Basic usage, report generation

The basic API encapsulates all the functionality of the package in a single function, archeospec::genReport. It allows different configuration options to generate the combination of outputs carried out in the study.

Data loading

Data must be provided with an absolute path to directory or tree of directories containing .asd files. If you need to configure the data format you can do so by appliying the same parametrization from the load_signatures_files files.

For example:

library(archeospec)
# Absolute directory path containing .asd files and/or folders with more .asd files

# In windows 10
path <- "C:/Users/(username)/Documents/data/signatures"

# In linux
path <- "/home/(username)/data/signatures"

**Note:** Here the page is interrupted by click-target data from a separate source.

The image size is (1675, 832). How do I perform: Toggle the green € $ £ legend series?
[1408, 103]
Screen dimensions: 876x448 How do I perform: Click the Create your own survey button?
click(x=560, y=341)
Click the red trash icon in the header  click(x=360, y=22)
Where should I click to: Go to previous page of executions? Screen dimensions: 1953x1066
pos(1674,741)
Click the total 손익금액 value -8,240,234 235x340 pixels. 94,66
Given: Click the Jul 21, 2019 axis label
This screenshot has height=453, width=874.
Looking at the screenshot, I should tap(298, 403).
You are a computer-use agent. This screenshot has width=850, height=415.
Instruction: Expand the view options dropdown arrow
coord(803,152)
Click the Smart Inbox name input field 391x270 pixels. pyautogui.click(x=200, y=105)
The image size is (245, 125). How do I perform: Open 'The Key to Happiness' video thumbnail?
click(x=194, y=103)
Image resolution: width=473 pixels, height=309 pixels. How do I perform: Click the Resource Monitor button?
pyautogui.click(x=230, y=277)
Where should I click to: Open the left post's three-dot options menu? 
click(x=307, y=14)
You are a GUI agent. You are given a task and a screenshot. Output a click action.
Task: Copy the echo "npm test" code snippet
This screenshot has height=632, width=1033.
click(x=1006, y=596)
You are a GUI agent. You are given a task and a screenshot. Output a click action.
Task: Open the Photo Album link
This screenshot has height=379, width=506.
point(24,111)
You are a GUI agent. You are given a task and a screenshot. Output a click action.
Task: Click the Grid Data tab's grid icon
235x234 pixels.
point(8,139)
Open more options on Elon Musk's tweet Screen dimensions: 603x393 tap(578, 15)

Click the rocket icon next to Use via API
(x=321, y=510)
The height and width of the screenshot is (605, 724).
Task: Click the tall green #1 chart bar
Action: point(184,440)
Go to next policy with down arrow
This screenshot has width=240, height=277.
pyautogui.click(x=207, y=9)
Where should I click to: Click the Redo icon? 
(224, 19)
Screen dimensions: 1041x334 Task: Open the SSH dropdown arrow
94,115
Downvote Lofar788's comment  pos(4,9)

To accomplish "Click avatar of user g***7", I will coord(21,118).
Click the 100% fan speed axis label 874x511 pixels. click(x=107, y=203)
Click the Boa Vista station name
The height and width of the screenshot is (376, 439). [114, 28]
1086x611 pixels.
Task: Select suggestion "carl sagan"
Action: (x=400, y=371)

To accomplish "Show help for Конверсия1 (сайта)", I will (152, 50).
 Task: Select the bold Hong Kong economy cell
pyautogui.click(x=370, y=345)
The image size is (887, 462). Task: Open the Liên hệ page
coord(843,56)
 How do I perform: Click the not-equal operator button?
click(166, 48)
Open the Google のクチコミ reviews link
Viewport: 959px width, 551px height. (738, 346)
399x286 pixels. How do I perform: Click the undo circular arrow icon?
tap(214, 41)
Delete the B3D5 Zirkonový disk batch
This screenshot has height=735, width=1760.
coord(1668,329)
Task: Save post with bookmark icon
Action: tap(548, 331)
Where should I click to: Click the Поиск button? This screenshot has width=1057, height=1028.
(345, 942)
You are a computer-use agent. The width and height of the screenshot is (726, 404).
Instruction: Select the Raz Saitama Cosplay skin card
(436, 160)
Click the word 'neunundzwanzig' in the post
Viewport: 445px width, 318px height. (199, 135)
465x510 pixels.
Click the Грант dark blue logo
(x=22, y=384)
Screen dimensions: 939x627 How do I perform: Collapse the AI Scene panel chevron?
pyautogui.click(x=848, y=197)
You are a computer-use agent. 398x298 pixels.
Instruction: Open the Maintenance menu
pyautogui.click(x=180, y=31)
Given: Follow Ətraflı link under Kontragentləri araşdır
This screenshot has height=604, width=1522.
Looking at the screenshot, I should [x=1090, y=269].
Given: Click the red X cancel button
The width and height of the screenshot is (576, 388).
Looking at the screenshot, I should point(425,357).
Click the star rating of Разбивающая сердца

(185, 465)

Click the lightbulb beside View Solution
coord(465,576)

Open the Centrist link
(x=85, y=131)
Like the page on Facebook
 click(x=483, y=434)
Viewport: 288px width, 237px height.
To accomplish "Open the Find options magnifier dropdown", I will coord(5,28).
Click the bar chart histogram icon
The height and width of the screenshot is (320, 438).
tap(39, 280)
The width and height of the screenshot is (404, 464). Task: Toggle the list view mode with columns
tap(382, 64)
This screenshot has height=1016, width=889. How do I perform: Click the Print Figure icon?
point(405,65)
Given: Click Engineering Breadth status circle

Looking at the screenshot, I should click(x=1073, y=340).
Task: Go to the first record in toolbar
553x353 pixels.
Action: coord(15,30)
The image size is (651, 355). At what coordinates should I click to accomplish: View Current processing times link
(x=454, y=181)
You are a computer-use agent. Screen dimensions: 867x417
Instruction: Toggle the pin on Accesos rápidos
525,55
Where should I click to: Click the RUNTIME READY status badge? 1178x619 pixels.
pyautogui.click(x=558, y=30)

Sample data included with the package

We provide sample .asd files with the package, you can find it in the package’s root folder:

library(archeospec)

path <- paste(path.package("archeospec"), "/extdata", sep="")   

Experimental approaches

You may choose between different approaches for unmixing and clustering as explored in the original study:

  • Unmixing via VCA algorithm
  • Unmixing specifiying the endmembers

  • Kmeans clustering
  • Fixed centroid clustering (selects the endmembers as centroids)

Unmixing can be controlled via the endmembers argument, a numeric value will trigger the VCA algorithm and a list of characters values will trigger the manual unmixing, notice that the files must be existing signatures in the data.

Clustering can be controlled via the kmeans boolean argument, a positive value will perform the algorithm while a negative one will fix the endmembers.

Example of VCA + kmeans

# A default report using VCA to compute k=3 endmembers and kmeans:
genReport(
  input_source=path,
  output="./ex1",
  endmembers=5,
  kmeans=T,
  seed=1000
)

See rendered result in PDF

See rendered result in HTML

Example of fixed endmembers and clusters

If manual endmembers are selected you may change the displayed name and color for a more clear identification and comparison. This is done via the endmember_names and endmember_colors property.

# A default report usingfixed endmembers and clusters:
genReport(
  input_source=path,
  output="./ex2",
  endmembers=c("signature0000.asd", "signature0001.asd", "signature0002.asd", "signature0003.asd", "signature0005.asd"),
  endmember_names=c("orange", "red", "black", "white", "base"),
  endmember_colors = c("darkorange2", "red2",  "gray15", "white", "green4"),
  kmeans=F,
  seed=1000
)

See rendered result in PDF

See rendered result in HTML

Data cleaning

We can apply a cleaning process to the data using different options. Please notice that they are disabled by default.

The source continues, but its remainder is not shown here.